C’est à 23 ans, après qu’une personne m’ait incité à fumer un pétard très concentré en cannabis (durant ma première année de médecine) que j’ai fait une crise d’angoisse mémorable et que j’ai commencé à recevoir un traitement.
C’est bien triste et douloureux de penser que toute son enfance n’était que souffrance mais c’est ainsi. C’est dur à expliquer, mais je gardais l’espoir tout de même, un espoir utopique, fou, mais il était là quand même en permanence.
J’ai continué les études quelques années et abandonné, je n’avais pas la confiance en moi, la motivation, les capacités de concentration et de travail, et l’aplomb nécessaire parfois pour être médecin.
J’avais créé un compte sur le forum schizophrénie Atoute avec ce pseudo (e884571) en 2011 (environ) car à l’époque j’étais inquiet qu’on puisse connaître mon identité avec le pseudo et donc pour être sûr de rester anonymes, j’ai mis un pseudo ne pouvant donner d’indications sur moi.
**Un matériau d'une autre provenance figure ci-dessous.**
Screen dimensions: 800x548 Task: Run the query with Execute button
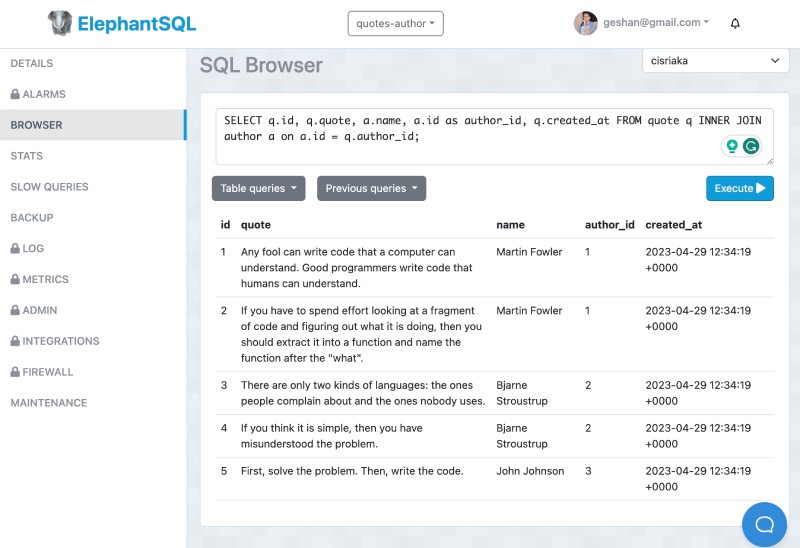tap(739, 188)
Simplement j’étais en quelques sorte un peu parano (bien que j’avais un traitement qui faisait que j’allais pas si mal) et je m’inquiétais trop que le fait que je sois schizophrène puisse être connu, et je m’inquiétais que, si des gens que je connaissais finissaient par savoir cela, je ne supporte plus leur regard jugeant sur mon moi, trop dérangeant.
Je pense qu’il y a réellement des idées fausses qui circulent sur la schizophrénie, et c’est pourquoi j’invite les personnes souffrant de cette maladie à ne pas le dire à tout le monde, pour ne pas risquer d’être mal vu. Et aussi, si jamais vous le dites à une personne que vous connaissez mal, si celle-ci finit par se fâcher avec vous, elle pourrait vous faire marcher en menaçant de divulguer cette information, ce qui ne peut pas arriver si vous ne le racontez pas aux personnes que vous connaissez mal. Mais il faut aussi avouer que j’étais parano et m’inquiétait trop de cela, et que je ne supportais pas de manière maladive le regard des autres et leur jugement que j’imaginais sur moi, du coup le fait que je sache que les autres sachent que je suis schizophrènes m’aurait perturbé profondément et rendu la vie invivable. C’était ainsi, heureusement ça s’est assez bien amélioré.